Somerset residents face the prospect of a serious cut in the adult education provision available in the county next year, and substantial staffing reductions in their major adult education provider. Somerset Skills and Learning (SSL) is having to turn hundreds of students away and make teaching staff redundant this summer after failing to win a contract from the Education and Skills Funding Agency (ESFA) in a recent bidding round. The cause of the crisis can be traced back to a short-sighted decision by Somerset County Council (SCC) some six years ago.
The origins of the problem lie in the rules governing public expenditure. Public bodies like county councils and further education colleges are eligible to receive ‘grant-in-aid’ from the state to help fund their programmes. Government is free to allocate such support as it sees fit. Private organisations, however, can only receive public funding after taking part in a fair and open competition. Giving public money to private bodies without a transparent procurement process is generally known as corruption. In 2015 Somerset County Council effectively transferred its adult education provision from the public to the private sector, setting in train a disastrous chain of events.
A number of local authorities have taken the decision to subcontract out the delivery of adult education, along with other services. It was not surprising that Somerset chose to move in the same direction. The county council is not renowned for its ability to deliver high quality provision, having been severely criticised, for example, for the quality of Children’s Services. It also had a very good local provider in SSL.
Rather than seek to manage SSL as a subcontractor, however, SCC decided to wash its hands of the whole business and, in the jargon, ‘novate’ the contract.
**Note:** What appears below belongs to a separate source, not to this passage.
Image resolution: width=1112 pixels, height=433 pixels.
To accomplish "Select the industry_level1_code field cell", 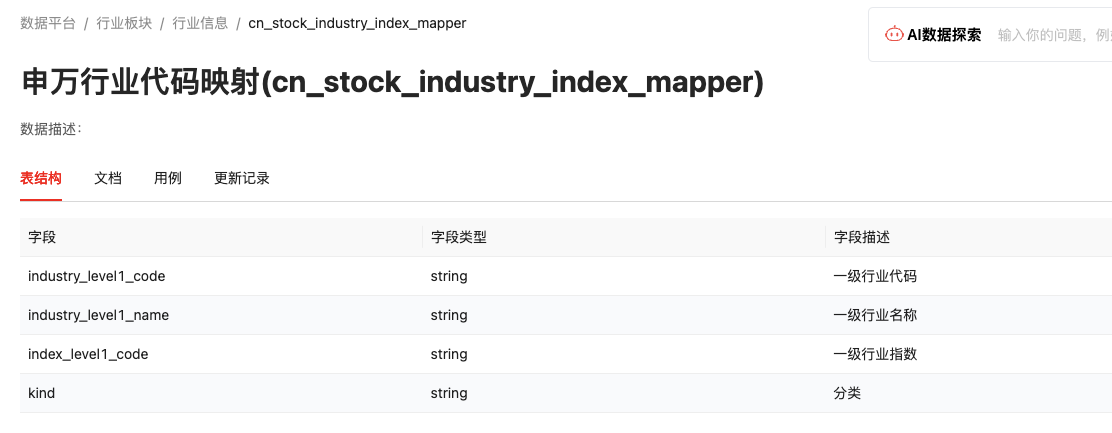I will tap(97, 276).
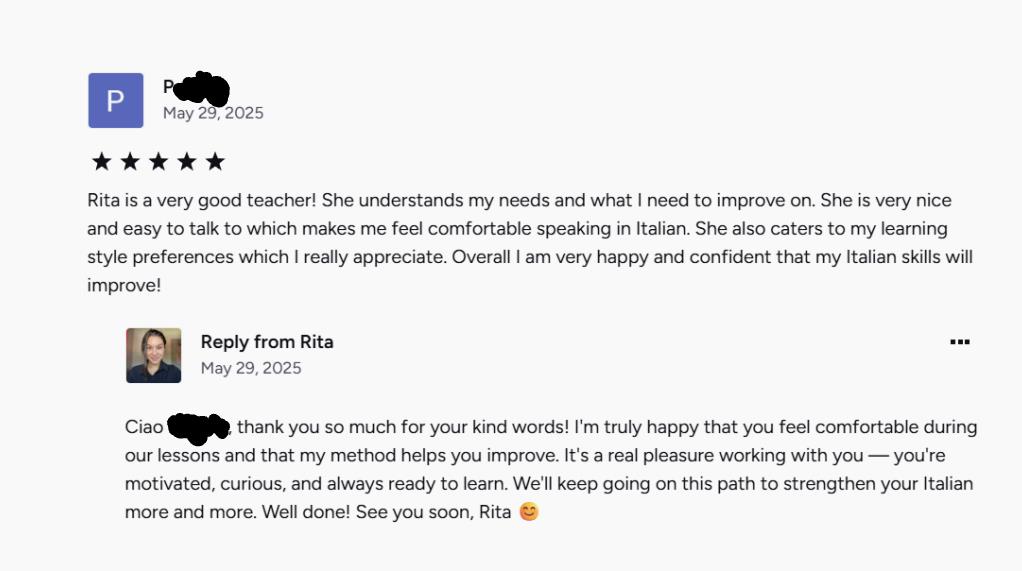Click the purple "P" reviewer avatar
This screenshot has width=1022, height=571.
click(115, 100)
In other words, it gave up its responsibility for securing adult education provision for the people of Somerset, leaving government to deal directly with SSL. Since SSL is a private body, government had no choice but to require it to bid for funding in a national competition.
The consequence in 2017 was that SSL lost out in the competition and was faced with a 97 per cent reduction in its funding, effectively wiping out the largest part of provision for adults in the county. Only a concerted effort by the county’s four Conservative MPs produced an ad hoc solution that rescued the situation. Though some might have found it amusing to see Conservative MPs lobbying a Conservative government to protect a Conservative council from the consequences of a Conservative policy, it was a serious matter for Somerset citizens. Moreover, the intervention only brought temporary relief. Four years later SSL finds itself in a similar position.
It is not clear whether SCC used the time bought by the MPs’ intervention to seek a more secure basis for adult education in the county, but there is no evidence that it has made any effort to do so. That would be a serious dereliction of its duty. Adult education is critical at the current time, both to help tackle widespread skill shortages and to combat the growing crisis of mental health. Yet rather than act as a champion of such provision on behalf of its residents, SCC appears as a helpless bystander.
There is plenty of evidence of SCC failing to provide adequate services for its residents, whether in respect of special needs education or the stewardship of the public finances. This debacle shows that it is failing even to learn from its mistakes.